** Opening PAGE EXCERPT block **

Some call it “wrap rage,” others call it a nuisance; I like to refer to it as a parent’s worst nightmare.
Moms and dads with young children, you know the pain I am describing: The agony of liberating new toys from their plastic packaging.
It used to be that on Christmas morning all a parent needed nearby was a camera, a pad and pen to jot down who gave what to whom, and maybe, maybe, a single pair of scissors to release a few stubborn pieces of tape. (Though, if someone in the family had sharp teeth you could skip the scissors all together.)
These days freeing a toy from its plastic packaging requires a hardware store’s worth of tools that are better suited for an electrician than a groggy parent on Christmas morning. You know you are in trouble when your pliers, screwdriver, saw, blowtorch and collection of genuine Ginsu knives can’t free Barbie from her heat-sealed clamshells and various other impenetrable wire restraints.
While I appreciate the care toy manufacturers take to protect their products from damage in the shipping process, I still don’t see why Barbie’s hair has to be sewn into her package’s cardboard backing and her wrists and ankles need to be individually wrapped 20 times each with indestructible wire.
Actually, I recently discovered that prevention of shipping damage is not the main reason toy companies employ nightmarish packaging. Those nasty plastic clamshells are there to stop thieves from opening a box and taking off with its contents. So, where does that leave us poor saps who actually shelled out hundreds of dollars for the clamshell secured toys?

** Closing PAGE EXCERPT block **
** Opening DATA FOR REVIEW block **

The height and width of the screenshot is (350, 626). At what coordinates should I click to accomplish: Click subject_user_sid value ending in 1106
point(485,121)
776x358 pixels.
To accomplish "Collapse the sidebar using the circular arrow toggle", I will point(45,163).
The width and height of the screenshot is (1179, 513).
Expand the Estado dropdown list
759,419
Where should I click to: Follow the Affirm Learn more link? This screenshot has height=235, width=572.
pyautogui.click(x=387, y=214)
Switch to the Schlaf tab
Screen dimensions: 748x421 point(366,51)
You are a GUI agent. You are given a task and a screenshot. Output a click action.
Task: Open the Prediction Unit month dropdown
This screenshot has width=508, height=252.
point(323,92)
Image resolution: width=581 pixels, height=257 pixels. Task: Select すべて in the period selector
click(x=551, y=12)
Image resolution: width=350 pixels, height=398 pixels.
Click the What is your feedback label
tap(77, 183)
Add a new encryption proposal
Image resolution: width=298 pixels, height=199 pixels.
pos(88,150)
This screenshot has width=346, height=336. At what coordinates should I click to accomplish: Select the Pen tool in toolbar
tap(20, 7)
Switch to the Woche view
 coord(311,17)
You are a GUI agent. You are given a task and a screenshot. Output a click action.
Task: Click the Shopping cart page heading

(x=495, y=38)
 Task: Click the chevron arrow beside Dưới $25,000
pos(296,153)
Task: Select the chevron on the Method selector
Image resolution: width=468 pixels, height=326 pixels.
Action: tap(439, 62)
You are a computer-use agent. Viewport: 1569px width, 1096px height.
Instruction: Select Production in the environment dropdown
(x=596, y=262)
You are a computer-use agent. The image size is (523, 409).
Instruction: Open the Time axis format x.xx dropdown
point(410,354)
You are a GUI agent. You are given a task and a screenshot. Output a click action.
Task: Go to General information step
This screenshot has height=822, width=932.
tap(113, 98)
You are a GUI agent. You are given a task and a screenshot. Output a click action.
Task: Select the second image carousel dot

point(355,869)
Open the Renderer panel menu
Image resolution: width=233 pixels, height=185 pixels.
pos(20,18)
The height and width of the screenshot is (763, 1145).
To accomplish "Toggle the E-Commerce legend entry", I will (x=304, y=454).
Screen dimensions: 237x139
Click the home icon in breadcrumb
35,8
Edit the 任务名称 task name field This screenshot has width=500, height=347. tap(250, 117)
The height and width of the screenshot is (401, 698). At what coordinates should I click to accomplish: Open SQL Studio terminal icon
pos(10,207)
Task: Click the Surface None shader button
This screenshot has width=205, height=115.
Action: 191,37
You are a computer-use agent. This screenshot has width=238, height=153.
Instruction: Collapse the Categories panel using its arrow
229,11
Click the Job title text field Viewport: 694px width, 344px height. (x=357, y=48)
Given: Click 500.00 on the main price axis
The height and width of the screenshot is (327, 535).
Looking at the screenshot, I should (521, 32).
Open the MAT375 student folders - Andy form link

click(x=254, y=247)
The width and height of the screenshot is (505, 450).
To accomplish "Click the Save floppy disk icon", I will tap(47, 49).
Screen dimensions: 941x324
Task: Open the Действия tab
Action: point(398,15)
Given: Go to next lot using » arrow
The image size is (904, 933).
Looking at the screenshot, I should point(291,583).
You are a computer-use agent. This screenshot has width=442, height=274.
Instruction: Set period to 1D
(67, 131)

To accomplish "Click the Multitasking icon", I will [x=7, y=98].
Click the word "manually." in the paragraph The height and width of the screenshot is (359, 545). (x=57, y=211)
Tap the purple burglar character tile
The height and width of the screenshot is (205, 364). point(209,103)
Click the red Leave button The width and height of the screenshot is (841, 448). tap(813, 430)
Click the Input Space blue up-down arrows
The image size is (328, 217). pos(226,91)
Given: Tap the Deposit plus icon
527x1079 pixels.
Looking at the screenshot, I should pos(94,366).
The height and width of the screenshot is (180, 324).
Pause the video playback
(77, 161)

** Closing DATA FOR REVIEW block **

WHAT THE TASK ASKS: Can you carry the piece about toy packaging on past its final sentence, in the same voice? The material has no connection to the piece about toy packaging.

RESPONSE TO THE TASK:
According to the U.S. Consumer Product Safety Commission, many of us end up in the hospital.
No kidding. Studies show that frustrated parents whose children are screaming for the release of their cherished Christmas presents often end up injuring themselves on plastic packaging. Injuries from plastic packaging and containers resulted in about 6,000 visits to the emergency room in 2006, according to the U.S. Consumer Product Safety Commission.
Emergency room doctors say parents are treated for ripped flesh, broken teeth, and severed fingers (namely from trying to pry open plastic-sealed packages with knives or other sharp items).
Personally, I’ve never injured myself; however, I willingly admit that after 30 minutes fighting with plastic clamshells, wicked wires and tough-as-nails threads (Diego Dinosaur Rescue Mountain, I’m referring to you), I do have thoughts of hurting the package’s designer.
Do you have a “wrap rage” nightmare to share?